» **WHAT NEEDS TO BE DONE**:
Search the records for the string "will" and copy every line where it turns up.

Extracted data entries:

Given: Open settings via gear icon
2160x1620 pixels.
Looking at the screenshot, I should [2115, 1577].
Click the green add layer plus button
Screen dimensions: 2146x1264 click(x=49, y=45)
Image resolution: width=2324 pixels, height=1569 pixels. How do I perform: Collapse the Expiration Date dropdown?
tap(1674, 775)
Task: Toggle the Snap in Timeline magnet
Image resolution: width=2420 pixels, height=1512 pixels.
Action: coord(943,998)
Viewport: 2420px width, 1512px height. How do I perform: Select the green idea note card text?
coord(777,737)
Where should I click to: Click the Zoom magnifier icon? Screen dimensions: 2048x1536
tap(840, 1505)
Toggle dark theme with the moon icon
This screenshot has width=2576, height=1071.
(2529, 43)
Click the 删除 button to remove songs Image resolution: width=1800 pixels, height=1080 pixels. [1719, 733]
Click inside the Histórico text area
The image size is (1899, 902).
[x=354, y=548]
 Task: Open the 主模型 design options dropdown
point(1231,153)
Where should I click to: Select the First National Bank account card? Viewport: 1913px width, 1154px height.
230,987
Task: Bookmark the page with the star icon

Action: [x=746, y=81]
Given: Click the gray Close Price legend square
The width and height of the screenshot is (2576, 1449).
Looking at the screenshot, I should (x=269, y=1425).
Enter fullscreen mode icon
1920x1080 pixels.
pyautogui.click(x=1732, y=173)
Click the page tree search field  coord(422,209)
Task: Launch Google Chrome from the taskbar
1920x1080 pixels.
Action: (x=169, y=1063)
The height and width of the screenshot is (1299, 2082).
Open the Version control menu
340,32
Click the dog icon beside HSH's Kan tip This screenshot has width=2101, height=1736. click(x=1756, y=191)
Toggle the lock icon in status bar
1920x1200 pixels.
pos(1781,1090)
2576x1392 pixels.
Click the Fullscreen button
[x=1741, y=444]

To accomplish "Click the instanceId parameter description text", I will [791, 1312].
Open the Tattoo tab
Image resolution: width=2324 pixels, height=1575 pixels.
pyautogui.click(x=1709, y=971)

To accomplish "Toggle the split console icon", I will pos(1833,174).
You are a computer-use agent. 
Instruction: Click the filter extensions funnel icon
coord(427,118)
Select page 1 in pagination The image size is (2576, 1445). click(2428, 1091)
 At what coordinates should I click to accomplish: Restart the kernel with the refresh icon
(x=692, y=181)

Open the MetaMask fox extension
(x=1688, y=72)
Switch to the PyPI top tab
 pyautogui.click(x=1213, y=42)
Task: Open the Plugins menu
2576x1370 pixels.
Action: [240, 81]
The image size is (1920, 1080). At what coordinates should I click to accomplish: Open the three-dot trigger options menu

» **SOLVED EXERCISE**:
To accomplish "Click the instanceId parameter description text", I will [791, 1312].
To accomplish "Toggle the split console icon", I will pos(1833,174).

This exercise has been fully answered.